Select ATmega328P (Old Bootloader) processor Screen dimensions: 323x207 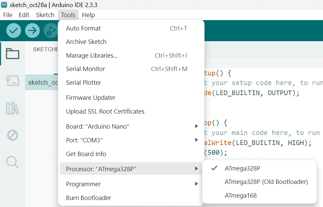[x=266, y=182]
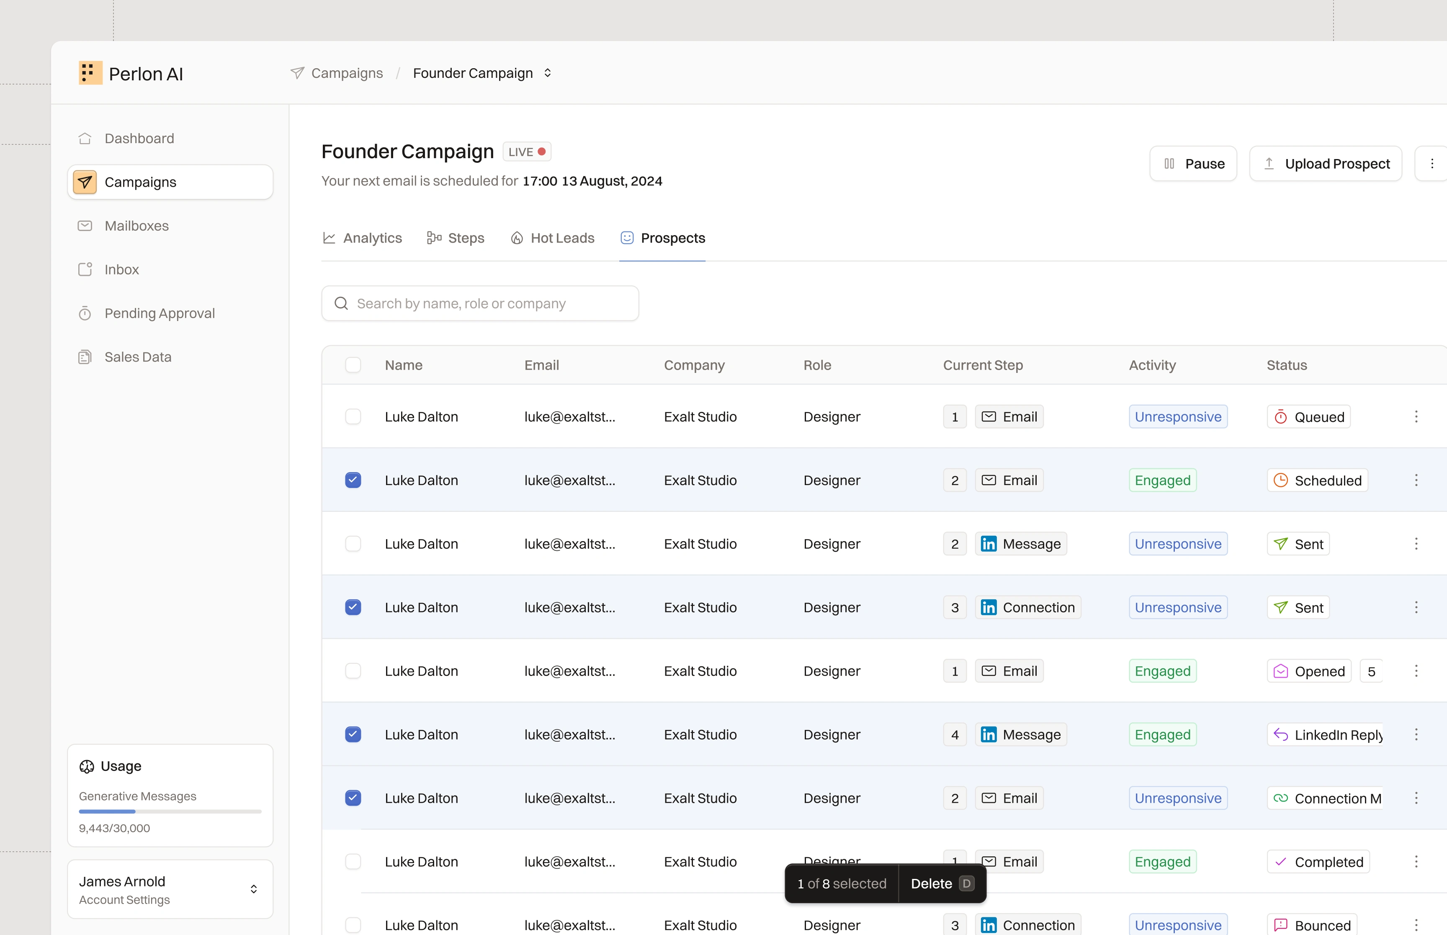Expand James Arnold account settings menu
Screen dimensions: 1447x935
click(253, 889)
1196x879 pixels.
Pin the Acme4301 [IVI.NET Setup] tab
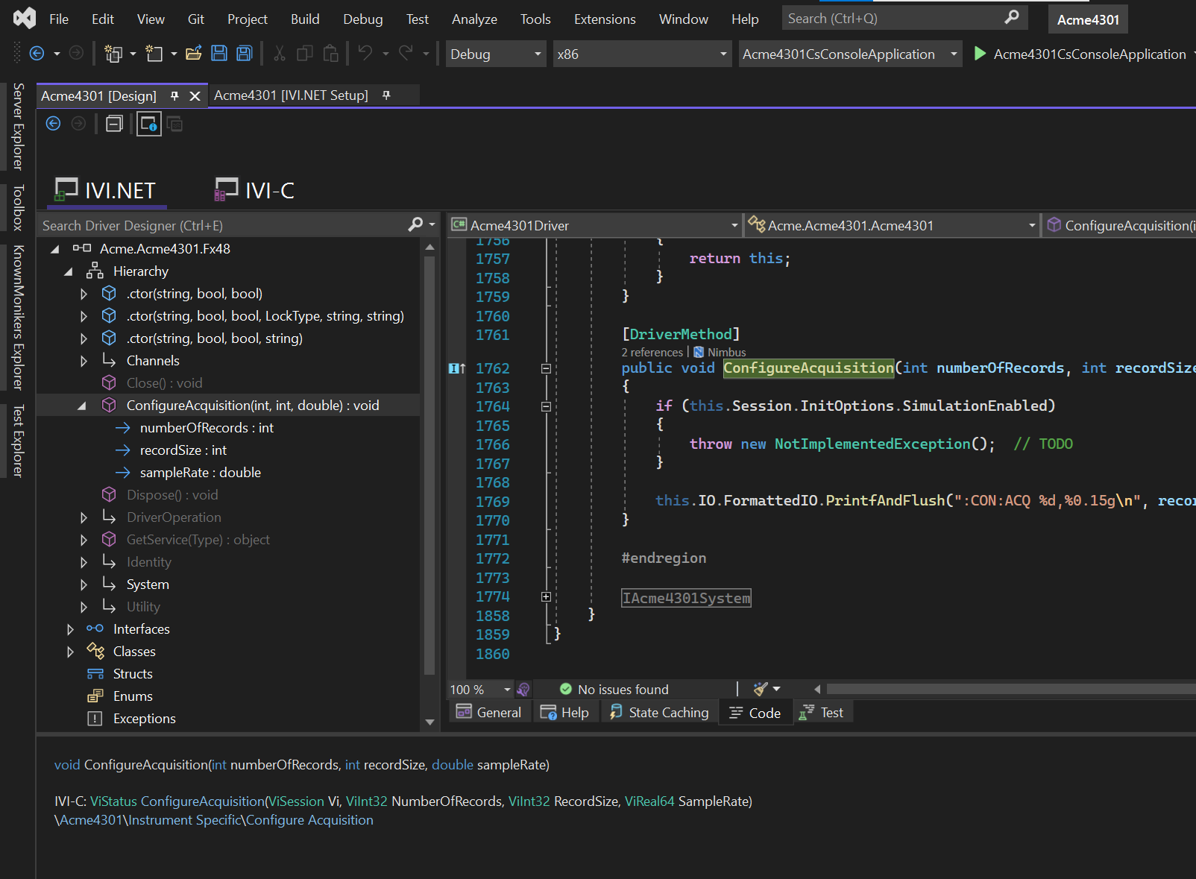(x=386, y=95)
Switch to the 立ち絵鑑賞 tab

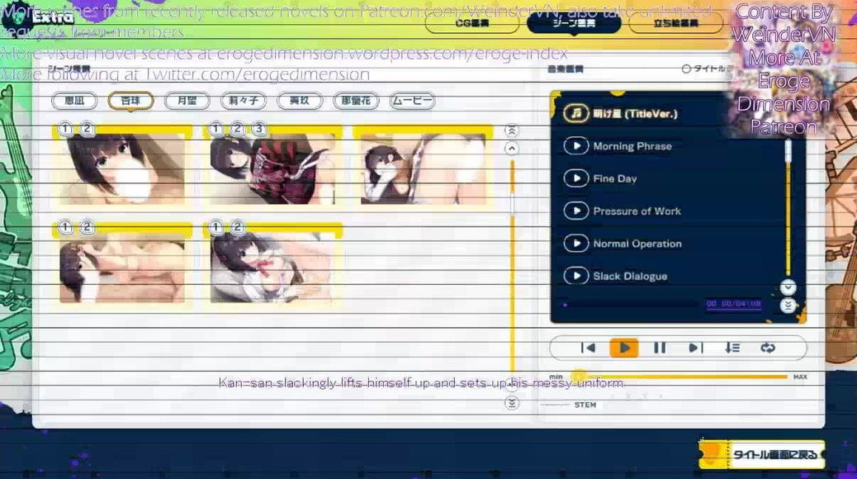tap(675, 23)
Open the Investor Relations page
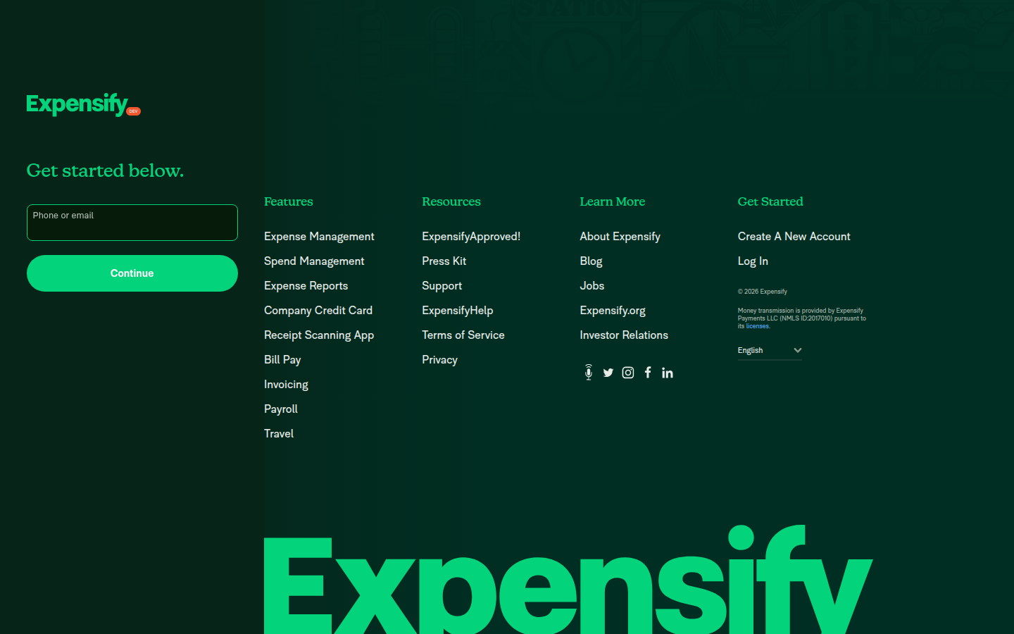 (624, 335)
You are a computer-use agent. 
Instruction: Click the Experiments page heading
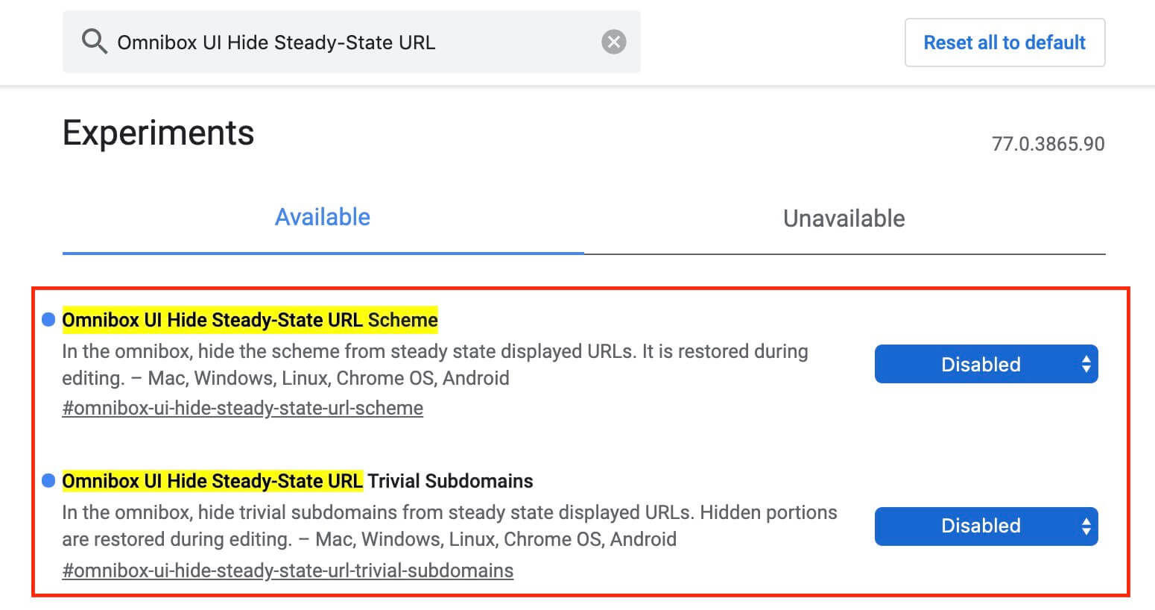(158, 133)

****

*WHAT TO PRODUCE:* Rewrite everything from the line containing "You are a computer-use agent." down to the end of the listing, changing "heading" to "title" and keeping all else the same. Leave the pictures out of your answer.

*WRITTEN RESPONSE:*
You are a computer-use agent. 
Instruction: Click the Experiments page title
(158, 133)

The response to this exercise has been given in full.